Across the region, many national agricultural research systems (NARS) partners are involved in ongoing cassava breeding programs and multilocational field trials. True seeds from lines of resistant materials identified in CBSD-infested areas (coastal Tanzania) over many growing seasons have been distributed to surrounding countries for incorporation of resistance in farmer-acceptable cultivars. This management strategy has allowed farmers in some of the worst-affected CBSD areas, who had given up growing cassava, to grow and thrive from cassava once more.

Annual monitoring and evaluation of the CBSV presence and CBSV strains over production areas should be combined with this approach. Other management strategies are also being evaluated currently for usefulness, such as use of virus-free propagative materials.

Sustaining disease management
Sustaining CBSD management through planting field-resistant cultivars means that scientists cannot afford to be complacent. While these cultivars are proving to be an excellent and the sole current first line of defense against the pathogen, the situation is dynamic, and CBSD damage may be expected over time. This is because genetically diverse pathogens, if allowed to exist widely and in large numbers, can eventually cause damage to earlier tolerant cultivars.
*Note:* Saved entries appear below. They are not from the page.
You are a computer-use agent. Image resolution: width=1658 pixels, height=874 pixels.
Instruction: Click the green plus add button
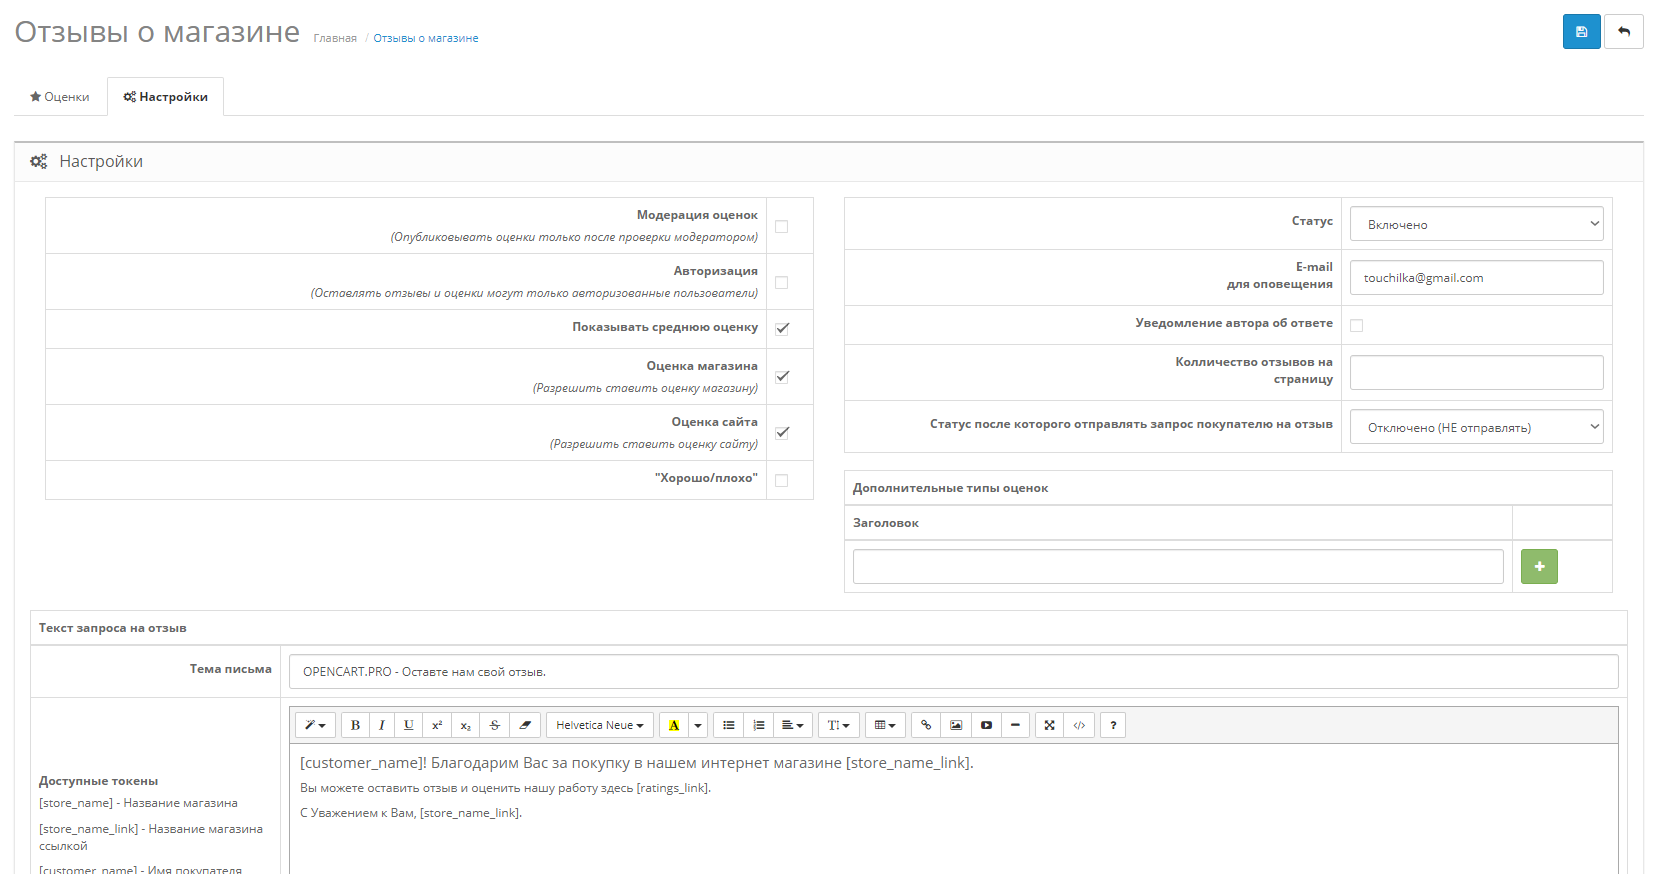click(x=1539, y=567)
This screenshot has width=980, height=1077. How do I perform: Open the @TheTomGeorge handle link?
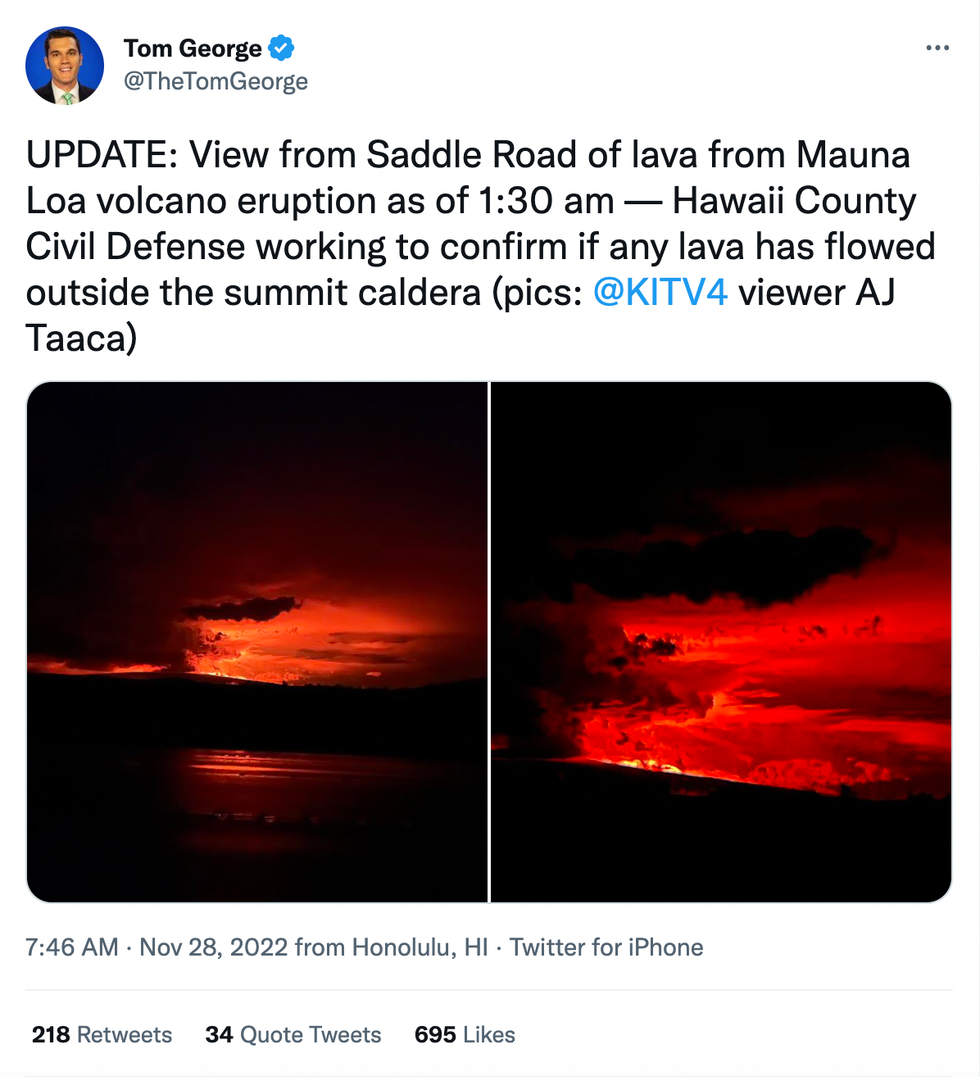(215, 82)
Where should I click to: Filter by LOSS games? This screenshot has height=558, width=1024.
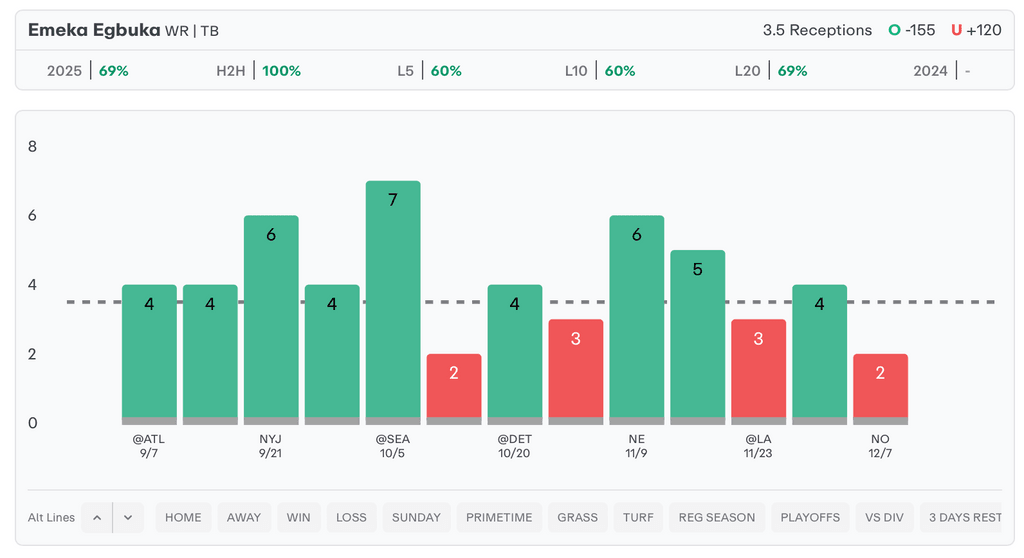[351, 517]
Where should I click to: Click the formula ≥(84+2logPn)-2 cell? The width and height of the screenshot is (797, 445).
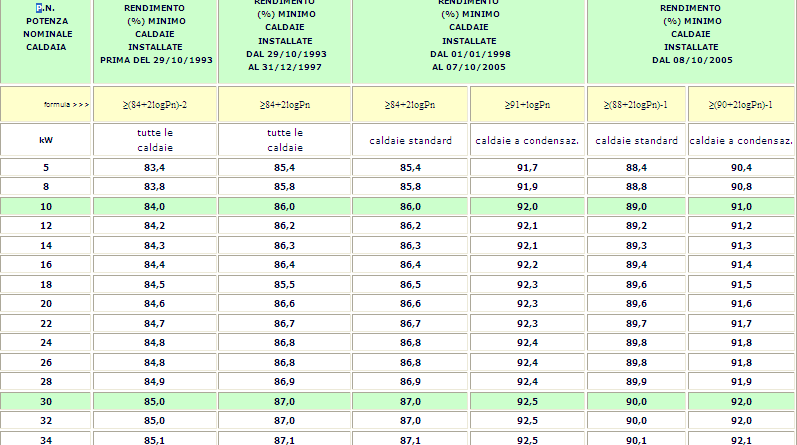pyautogui.click(x=155, y=104)
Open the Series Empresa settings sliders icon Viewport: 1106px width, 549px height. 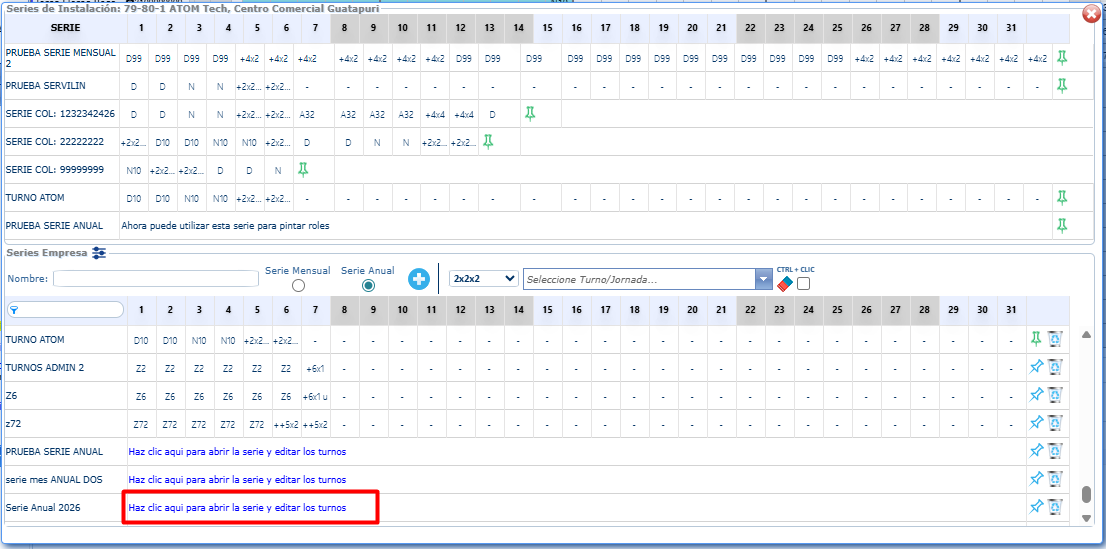99,253
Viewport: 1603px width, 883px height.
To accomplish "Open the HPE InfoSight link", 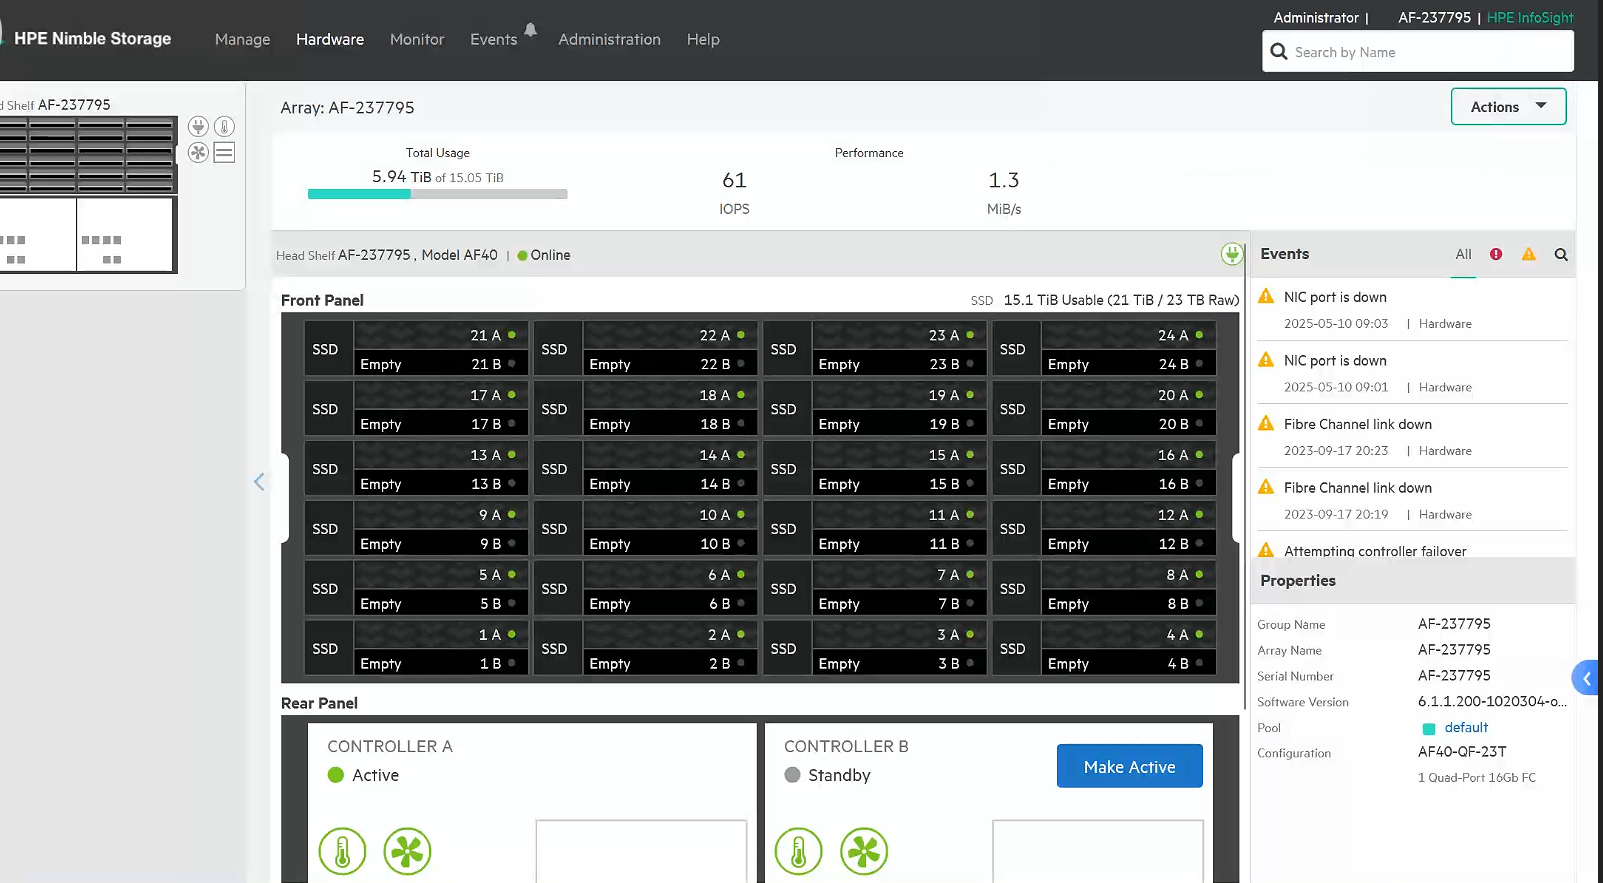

Certain pathogen strains or isolates become more “fit” within the population, eventually leading to disease damage or “resistance breakdown”.

Ideally, a continuous “pipeline” of cultivars may be needed in every cassava-growing area, together with large-scale detection and monitoring of CBSV strains predominant in the population in any given area on an annual basis. This will provide an early warning detection system for the CBSV strain population shift or resistance breakdown. Long-term management strategies and the development of true resistant cassava cultivars are still desirable.

To date, all new cassava breeding lines tested in Tanzania in field trials have CBSV in many tissues. This indicates that CBSV immunity may not be present within currently used materials. Other attempts must thus be made to provide useful and different mechanisms of resistance to the pathogen. Hybridization between cassava and wild relatives and use of pathogen-mediated resistance could provide various types of resistance to CBSV.

cassava_tissue_cultureThe transformation approach
Constraints with the traditional approach make the use of transformation a viable alternative in incorporating virus resistance to cassava. The Mikocheni Agricultural Research Institute (MARI) under the Ministry of Agriculture, Food Security and Co-operatives, and IITA are undertaking cassava genetic transformation in Tanzania. The project is funded by the Rockefeller Foundation, but will continue to be funded in 2009 by the Bill and Melinda Gates Foundation. Other partners include the Plant Biosafety Office, Tropical Pesticides Research Institute; Agricultural Biosafety Scientific Advisory Committee; National Biosafety Focal Point; and National Biotechnology Advisory Committee.

To date, work on incorporating resistance to the East African cassava mosaic virus and CBSV in cassava cultivars is ongoing. Twenty-six farmer-preferred cultivars from Tanzania that are high yielding but susceptible to CMD and CBSV have been micropropagated. From these cultivars, a total of 1014 plantlets had been produced by end-September 2008. So far, cassava cultivar Kibandameno produced the highest number of plantlets (282) followed by Karatasi (58), while Pikipiki and Katakya from the Lake Victoria zone produced the least (4). These tissue culture plantlets will be used for producing embryogenic cultures for transformation.

Manyong V.M, E.E. Kanju, G. Mkamilo, H. Saleh, and V.J. Rweyendela. 2008. Baseline study on livelihood status and technology adoption levels in Cassava Brown Streak Disease (CBSD)-infected areas of Eastern Tanzania and Zanzibar. Technical Report. IITA-Tanzania. 37 pages.